L’épidémie de choléra qui ravage actuellement le Tchad a déjà causé la mort de 13 personnes. Les provinces du Hadjer Lamis, située au nord du pays, et de N’Djaména, la capitale, sont les plus durement frappées. D’après le dernier bilan officiel, 239 cas ont été recensés à ce jour, alors que le pays compte environ 21 millions d’habitants.

Campagne de vaccination en urgence

Face à l’urgence sanitaire, les autorités ont lancé une vaste campagne de vaccination. Près de 50 799 personnes ont déjà été immunisées, selon les chiffres communiqués par le ministère de la Santé. L’épidémie a été officiellement déclarée le 24 juillet dernier, après les premiers décès enregistrés dès le 13 juin.
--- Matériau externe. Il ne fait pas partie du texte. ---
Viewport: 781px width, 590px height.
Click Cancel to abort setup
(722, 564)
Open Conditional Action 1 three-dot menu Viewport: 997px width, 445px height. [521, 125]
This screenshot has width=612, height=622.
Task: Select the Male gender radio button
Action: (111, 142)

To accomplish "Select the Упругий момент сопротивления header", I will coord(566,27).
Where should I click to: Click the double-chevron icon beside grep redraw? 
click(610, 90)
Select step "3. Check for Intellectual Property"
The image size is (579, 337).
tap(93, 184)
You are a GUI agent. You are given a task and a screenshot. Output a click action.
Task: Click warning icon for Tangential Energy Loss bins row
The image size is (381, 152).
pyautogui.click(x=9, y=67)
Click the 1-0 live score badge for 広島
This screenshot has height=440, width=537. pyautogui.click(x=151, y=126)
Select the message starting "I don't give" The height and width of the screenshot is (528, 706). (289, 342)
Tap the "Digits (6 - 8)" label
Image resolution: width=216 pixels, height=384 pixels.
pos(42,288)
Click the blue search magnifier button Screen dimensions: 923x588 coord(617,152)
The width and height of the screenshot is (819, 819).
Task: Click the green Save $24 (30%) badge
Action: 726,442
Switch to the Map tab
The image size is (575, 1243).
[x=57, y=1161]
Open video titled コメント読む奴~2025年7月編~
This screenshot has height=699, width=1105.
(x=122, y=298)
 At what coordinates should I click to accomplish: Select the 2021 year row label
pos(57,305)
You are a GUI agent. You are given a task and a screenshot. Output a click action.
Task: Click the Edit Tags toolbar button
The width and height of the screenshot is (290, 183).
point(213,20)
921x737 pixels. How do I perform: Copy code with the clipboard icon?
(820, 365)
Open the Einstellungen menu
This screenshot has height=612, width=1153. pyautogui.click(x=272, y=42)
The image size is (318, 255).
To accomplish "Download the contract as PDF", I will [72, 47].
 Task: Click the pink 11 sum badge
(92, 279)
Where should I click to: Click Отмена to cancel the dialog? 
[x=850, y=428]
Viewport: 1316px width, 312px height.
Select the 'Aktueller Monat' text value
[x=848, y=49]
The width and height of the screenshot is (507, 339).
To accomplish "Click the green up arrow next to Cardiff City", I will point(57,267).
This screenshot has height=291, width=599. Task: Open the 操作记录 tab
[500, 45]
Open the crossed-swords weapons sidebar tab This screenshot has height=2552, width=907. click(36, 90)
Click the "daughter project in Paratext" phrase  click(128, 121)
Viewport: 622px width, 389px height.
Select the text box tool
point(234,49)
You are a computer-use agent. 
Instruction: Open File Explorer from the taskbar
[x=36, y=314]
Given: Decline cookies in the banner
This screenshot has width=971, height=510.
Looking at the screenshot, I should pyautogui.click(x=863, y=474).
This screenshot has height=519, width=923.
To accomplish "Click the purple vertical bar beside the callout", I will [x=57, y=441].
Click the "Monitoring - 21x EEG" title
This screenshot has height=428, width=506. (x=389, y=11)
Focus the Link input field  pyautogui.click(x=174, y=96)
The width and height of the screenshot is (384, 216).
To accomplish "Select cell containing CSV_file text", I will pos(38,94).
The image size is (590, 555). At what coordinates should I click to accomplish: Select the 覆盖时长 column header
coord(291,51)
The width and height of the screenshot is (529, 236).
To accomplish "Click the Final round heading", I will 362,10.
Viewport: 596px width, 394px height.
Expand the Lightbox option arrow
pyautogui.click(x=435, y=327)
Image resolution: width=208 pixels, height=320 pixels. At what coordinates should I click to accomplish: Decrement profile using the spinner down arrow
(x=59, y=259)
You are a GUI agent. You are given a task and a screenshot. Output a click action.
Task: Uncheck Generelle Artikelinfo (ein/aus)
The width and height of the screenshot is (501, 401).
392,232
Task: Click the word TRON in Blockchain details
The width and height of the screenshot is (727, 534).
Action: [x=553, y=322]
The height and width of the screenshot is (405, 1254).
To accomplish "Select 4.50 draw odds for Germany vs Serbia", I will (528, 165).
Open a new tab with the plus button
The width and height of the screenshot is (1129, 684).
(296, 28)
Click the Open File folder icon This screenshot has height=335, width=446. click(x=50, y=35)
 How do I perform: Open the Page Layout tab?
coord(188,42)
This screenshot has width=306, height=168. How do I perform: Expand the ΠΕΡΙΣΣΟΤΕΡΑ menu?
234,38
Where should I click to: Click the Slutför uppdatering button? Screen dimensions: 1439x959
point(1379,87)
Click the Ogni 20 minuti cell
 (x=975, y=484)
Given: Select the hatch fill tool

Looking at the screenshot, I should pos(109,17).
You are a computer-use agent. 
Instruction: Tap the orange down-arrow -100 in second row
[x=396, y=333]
Un défi sanitaire récurrent en Afrique centrale

Le choléra, infection intestinale aiguë, se transmet par l’ingestion d’eau ou d’aliments contaminés. Bien que cette maladie soit facilement traitable par réhydratation ou antibiotiques dans les cas graves, elle peut s’avérer mortelle en quelques heures sans prise en charge rapide. Si les pays industrialisés ont presque éradiqué cette maladie grâce à des infrastructures sanitaires modernes, le Tchad fait face à des défis majeurs en matière d’accès à l’eau potable et d’assainissement.

Un contexte régional préoccupant

Le Tchad n’est pas le seul pays africain confronté à cette crise sanitaire. Plusieurs nations du continent, dont la Centrafrique, le Nigeria et la République démocratique du Congo, sont également touchées par des épidémies de choléra ces derniers mois. Cette situation met en lumière les faiblesses des systèmes de santé dans de nombreuses régions d’Afrique centrale et de l’Ouest.

Les causes profondes de la propagation

Le ministère tchadien de la Santé souligne que l’accès limité à l’eau potable et à l’assainissement constitue le principal obstacle à la lutte contre le choléra. Dans un pays où les infrastructures de base restent fragiles, la prévention et le traitement de cette maladie restent des priorités absolues pour éviter une aggravation de la situation.